From The Tribunal December 6th 1917
From our Parliamentary Correspondent.
The problem of the conscientious objector still continues to exercise the minds of the House of Lords. On November 28th. Lord Charnwood moved that all conscientious objectors should be deported as a danger to the State and that teacher conscientious objectors should be debarred from the future training of the children. Among other things the noble lord described them as a hard, vicious lot of people, while lord Lambourne improved the occasion by imparting to his distinguished colleagues that: “My own firm belief is that out of a hundred so-called conscientious objectors – and I expressly exclude the Quaker sect – fifty are cowards, thirty are cranks , and the remaining twenty may be honest men. I believe that the indulgence shown to these men has not only encouraged them to what I believe to be unpatriotic conduct, but has encouraged others to follow their example.” Lord Lambourne as Colonel Lockwood represented Epping in the House of Commons for many years. He was famous in the world of sport for his decorative waistcoats and buttonholes and for sketches of dubious art with which he used to beguile the tedium of the House of Commons. Lord Charnwood has even less claim to distinction. As Mr. G.R. Benson he represented the Woodstock division in the House of Commons in the Liberal interest from 1892 to 1895. History has no other record.
The motion was opposed by Lord Crewe on behalf of the Government, who stated there was no intention “of extending the scope of the indulgence of exemption, now given to conscientious objectors.” Lord Parmoor, Lord Courtney, and Lord Gainford spoke against the motion, which was withdrawn.
By the time these lines appear in print it is hoped the House of Commons will have had an opportunity to reconsider its decision to disenfranchise conscientious objectors.
The atmosphere of the Commons is less oppressive than at any time during the last three years. Lord Hugh Cecil and Mr. Adamson’s speeches on disenfranchisement, Mr. Henderson’s open opposition to censorship of leaflets, and Lord Lansdowne’s letter have all contributed to clarify the air and to impart an untoward feeling of self-respect to Members of Parliament. The necromancy of the Welsh Wizard is being found out and the supply of hot air seems to evaporate much more quickly. I would advise the secret service to give eye and ear to the smoking room of the House of Commons; it is a very hotbed of seditious talk, and if not stopped someone might repeat some of the utterances withing the hearing of the common people who might be vulgar enough to give serious heed.
Talk of a Stockholm Conference has been revised, and it is rumoured that the Government will find itself in a much weaker position than when Count Czernin made his offer a few weeks back.
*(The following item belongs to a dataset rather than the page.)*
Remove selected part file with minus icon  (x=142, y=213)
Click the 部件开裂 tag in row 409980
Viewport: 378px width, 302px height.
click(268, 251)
The cards have now passed from the hands of the British statesmen.
On Monday last an influential conference representative of politics, literature and science was summoned under the signatures of Lord Parmoor, and Mr. R.D. Holt to consider ways and means of opposing D.O.R.A (27C), the censorship of leaflets, a powerful and significant combination.
The revised constitution of the Labour Party is being widely discussed and quite a number of Members of Parliament who are adherents to the Liberal Party are contemplating fighting their next electoral contest under the banner of Labour. I have met with one or two fairly prominent Nonconformist ministers who will join the Party while the “Medical World” announces that “among the Labour Party condidates at the next General Election there are likely to be ten or a dozen medical men pledged to support a programme of State Medical Service.